TRY IT:
Nothing outside the lines below from the one containing "Image resolution: width=375" through the one containing "Given: Toggle repeat mode in the play queue" is to be printed; print those exactly, ends included, and drop the pictures.

THE DATA:
....................

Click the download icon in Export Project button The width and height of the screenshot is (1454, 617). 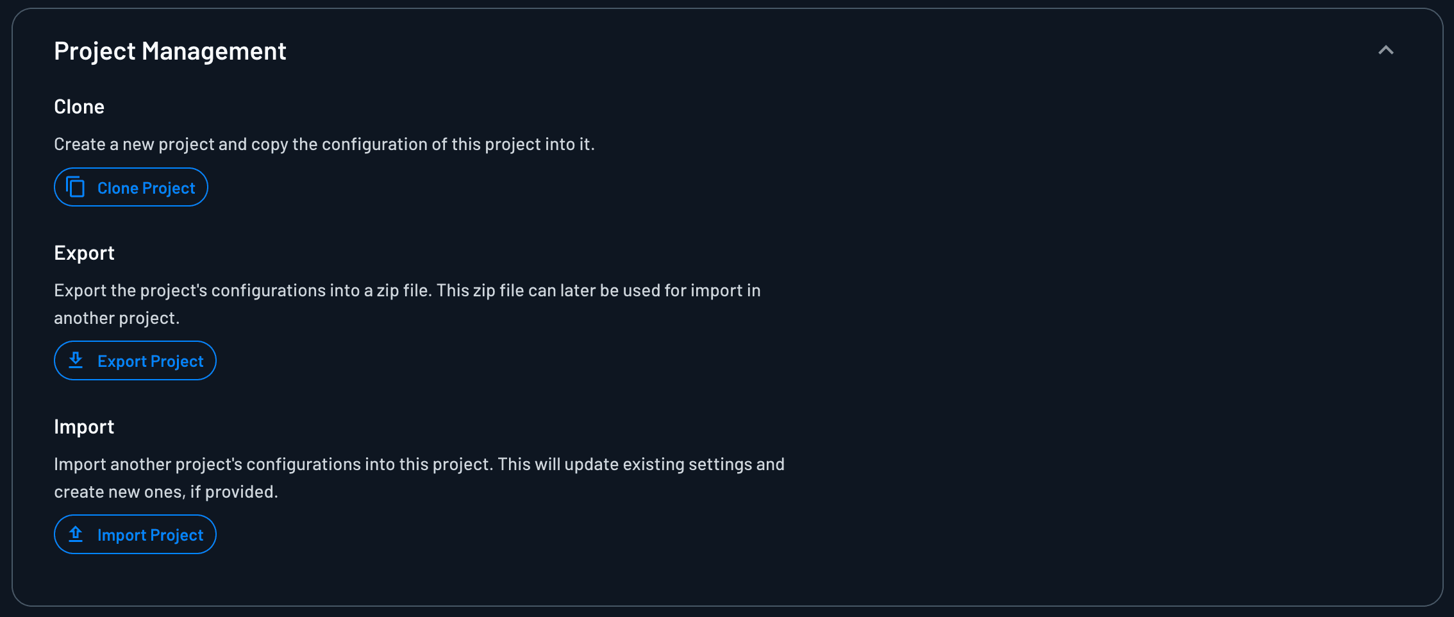pyautogui.click(x=77, y=360)
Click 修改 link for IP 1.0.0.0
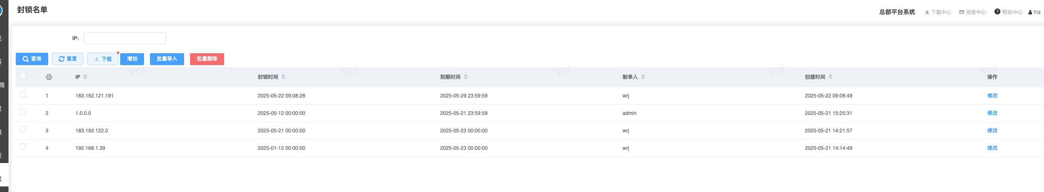The width and height of the screenshot is (1044, 192). pyautogui.click(x=992, y=113)
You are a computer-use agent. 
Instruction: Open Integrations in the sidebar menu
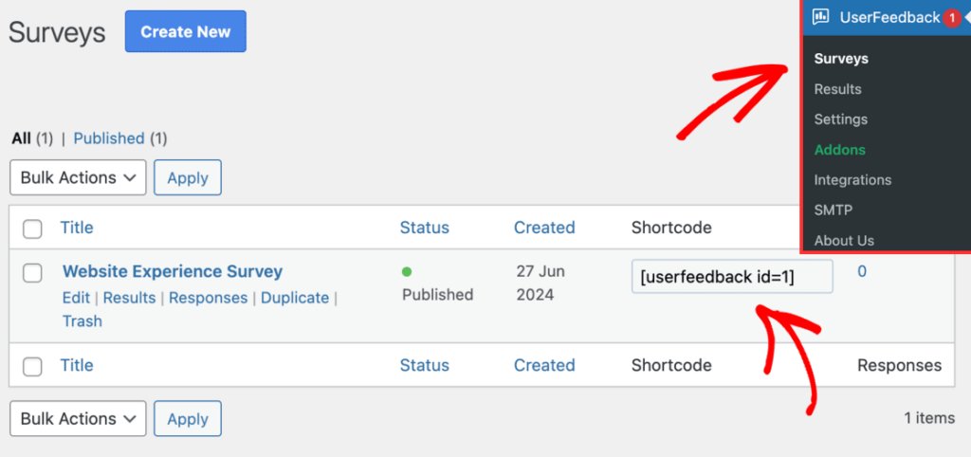[852, 180]
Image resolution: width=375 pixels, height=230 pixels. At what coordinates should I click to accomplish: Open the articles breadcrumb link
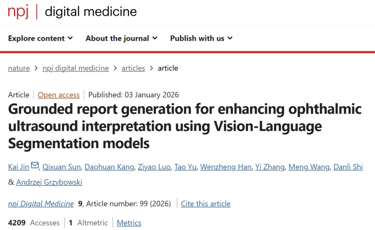pos(133,68)
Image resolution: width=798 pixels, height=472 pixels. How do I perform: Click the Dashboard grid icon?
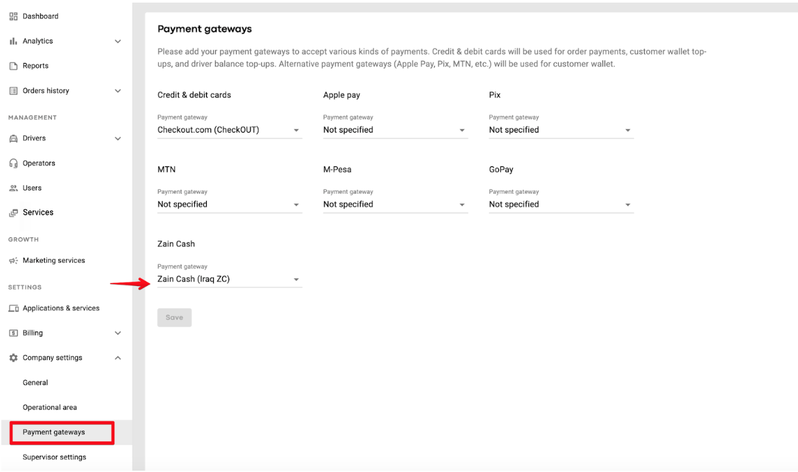click(x=13, y=16)
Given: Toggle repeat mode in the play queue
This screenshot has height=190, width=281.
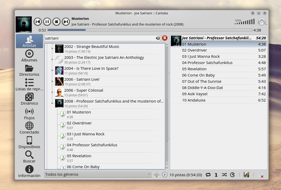Looking at the screenshot, I should click(x=208, y=175).
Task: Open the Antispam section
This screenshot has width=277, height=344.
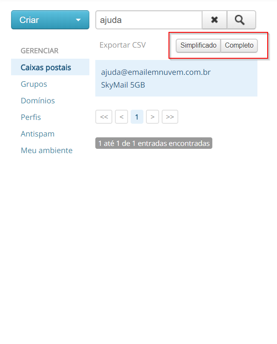Action: tap(38, 134)
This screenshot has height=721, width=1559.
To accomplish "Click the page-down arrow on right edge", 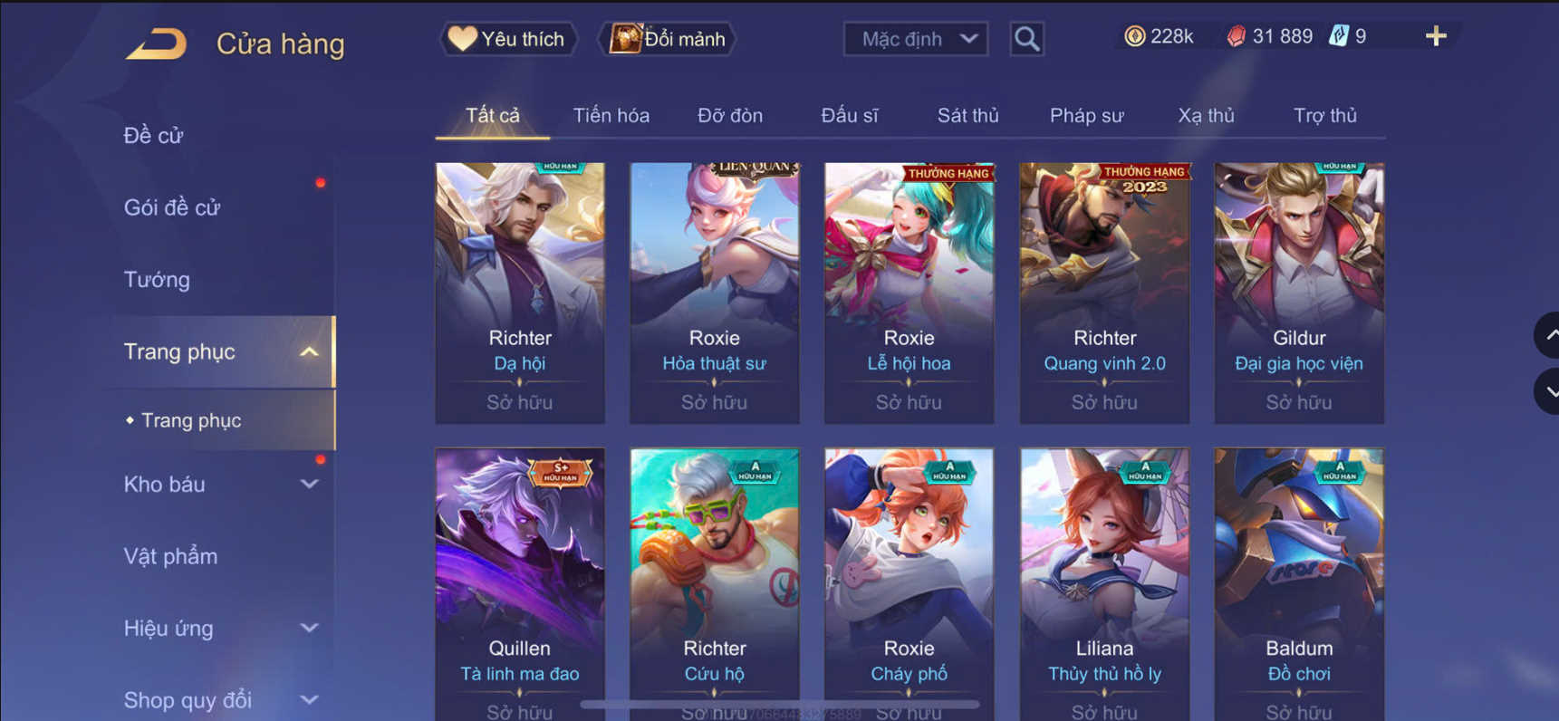I will (x=1547, y=391).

....................

REPLY TO THE EXERCISE:
Image resolution: width=375 pixels, height=230 pixels. At what coordinates should I click to accomplish: Open the articles breadcrumb link
pos(133,68)
Image resolution: width=798 pixels, height=472 pixels. How do I perform: Click the Dashboard grid icon?
click(x=13, y=16)
Given: Toggle repeat mode in the play queue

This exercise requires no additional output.